During university, our computer security class involved finding exploits in Firefox. It took 8 hours to compile on our average student grade compute. There were probably faster incremental ways to build, but navigating the Firefox open source code base was hard to entry point as a student. Effectively, most people got to compile Firefox a few times, but no one went further than making any code changes or discoveries. Navigating the Firefox build and tool chain is probably an undergrad course in and of itself, much less make any meaningful merge request or finding a vulnerability.

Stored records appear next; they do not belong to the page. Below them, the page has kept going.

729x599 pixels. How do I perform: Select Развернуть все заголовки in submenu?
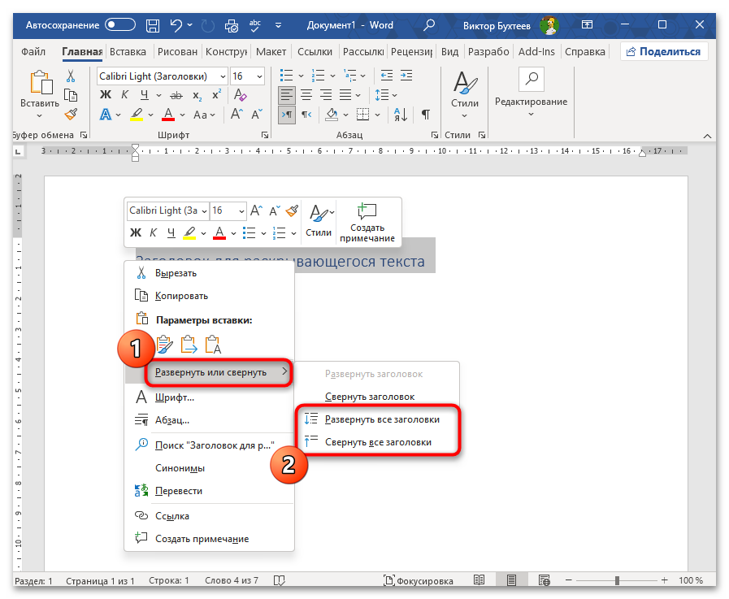pos(382,419)
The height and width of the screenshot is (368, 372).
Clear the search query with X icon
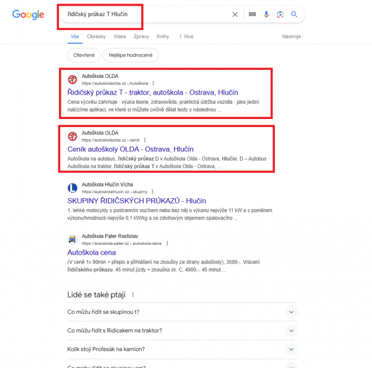tap(234, 15)
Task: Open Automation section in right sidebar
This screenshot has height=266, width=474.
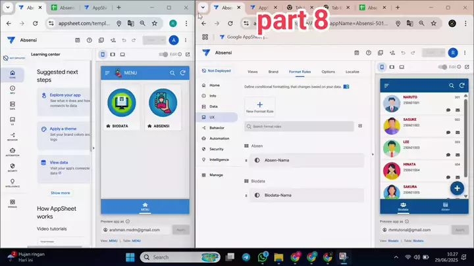Action: (x=219, y=138)
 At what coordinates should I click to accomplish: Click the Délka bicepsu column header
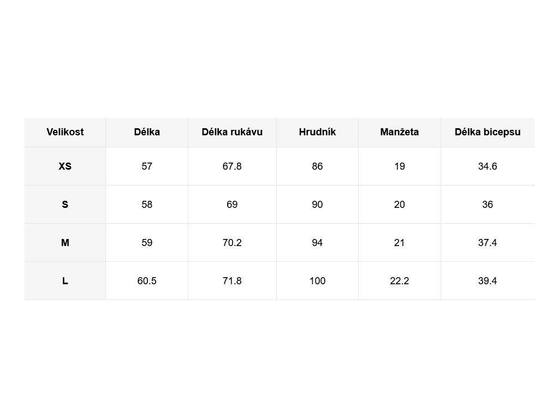pos(487,132)
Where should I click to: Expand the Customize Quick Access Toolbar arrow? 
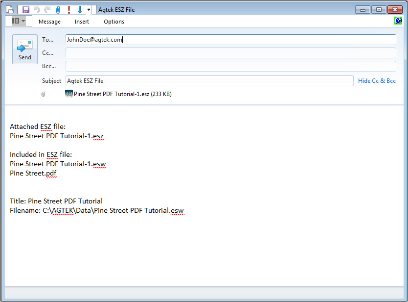coord(89,10)
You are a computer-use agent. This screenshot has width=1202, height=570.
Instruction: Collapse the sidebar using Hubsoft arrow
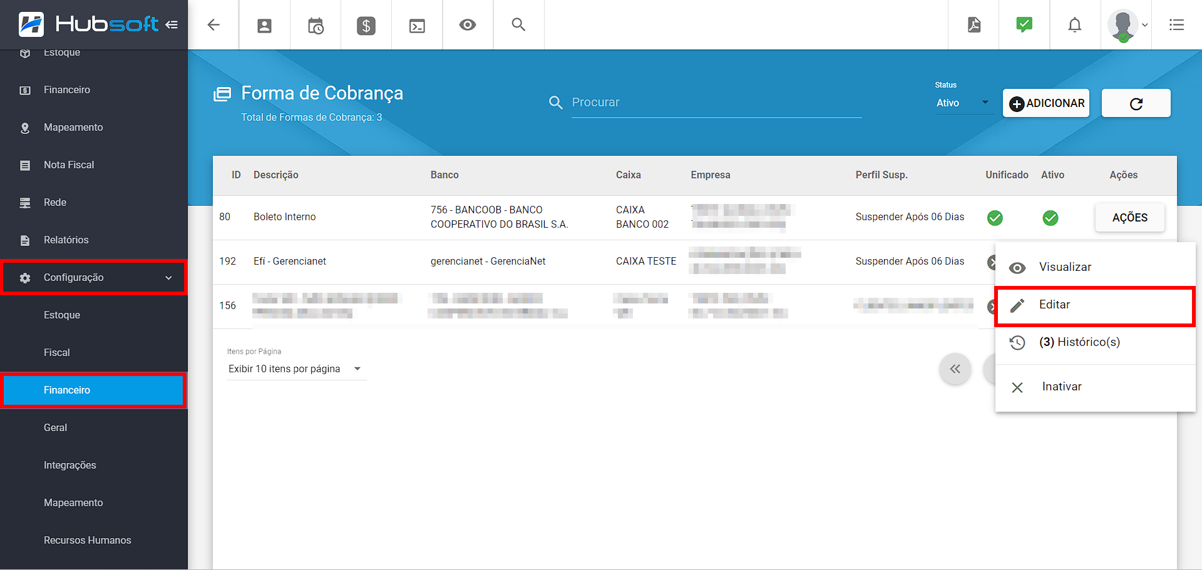172,25
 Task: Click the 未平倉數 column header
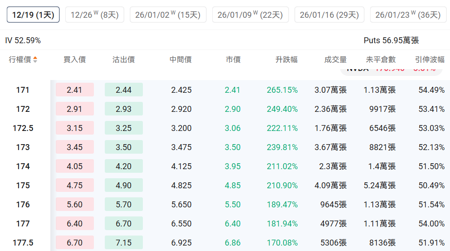(381, 60)
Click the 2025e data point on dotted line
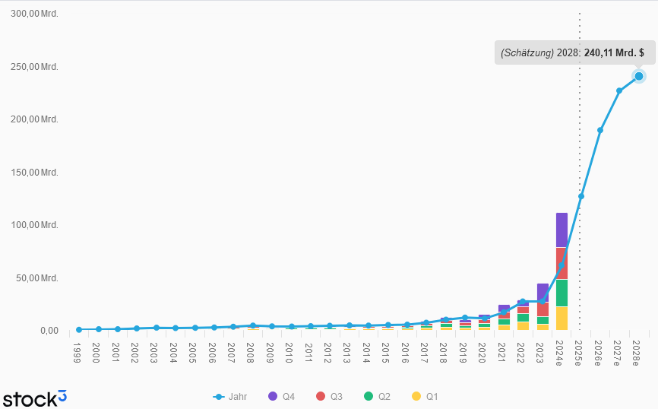658x409 pixels. (x=580, y=196)
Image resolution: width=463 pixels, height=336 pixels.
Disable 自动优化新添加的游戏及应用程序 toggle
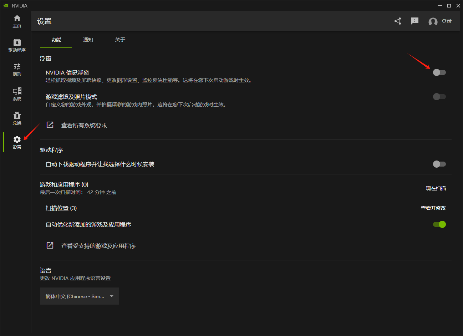pyautogui.click(x=439, y=224)
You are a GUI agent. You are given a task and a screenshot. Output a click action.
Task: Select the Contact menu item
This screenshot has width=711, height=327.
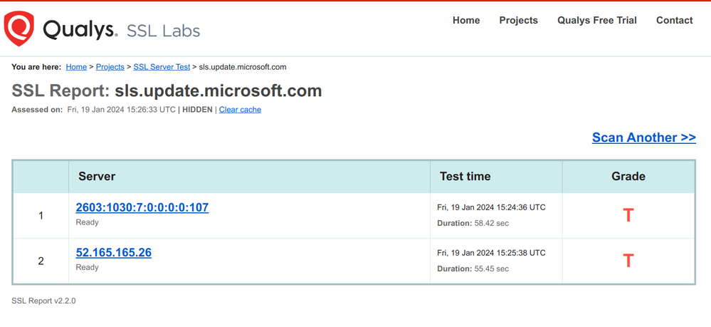point(674,20)
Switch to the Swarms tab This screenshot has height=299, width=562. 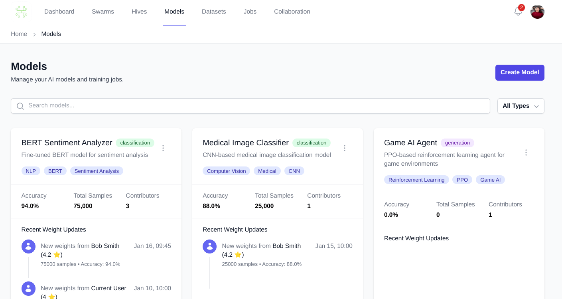[103, 12]
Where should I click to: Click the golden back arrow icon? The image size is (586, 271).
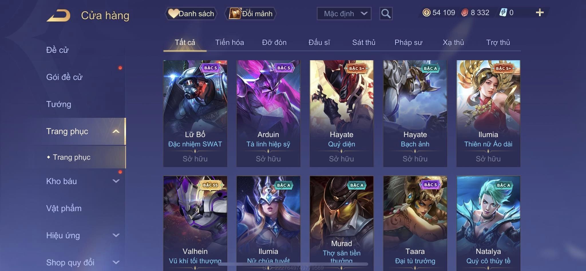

Overall, horribly designed curriculum. The expectation was for undergrads to find a zero day in Firefox. The professor was a researcher from Microsoft, but didn’t seem like he had realistic expectations for undergrads. Maybe they were throwing darts, hoping one student finds an novel exploit, and they can be cited. In the end, no student found an exploit or made any code changes. I was the only who found a DoS code payload for Firefox, but it was neither a zero day (poking around a known less developed API) nor high risk. It merely crashed Firefox on any webpage which contained this 2 lines of JavaScript. In the end, I got the lowest grade in the class because the professor changed the rubric after no one else found anything. Finding this exploit went from 80% of the grade to 5%, and participation credit went from 10% to 70%.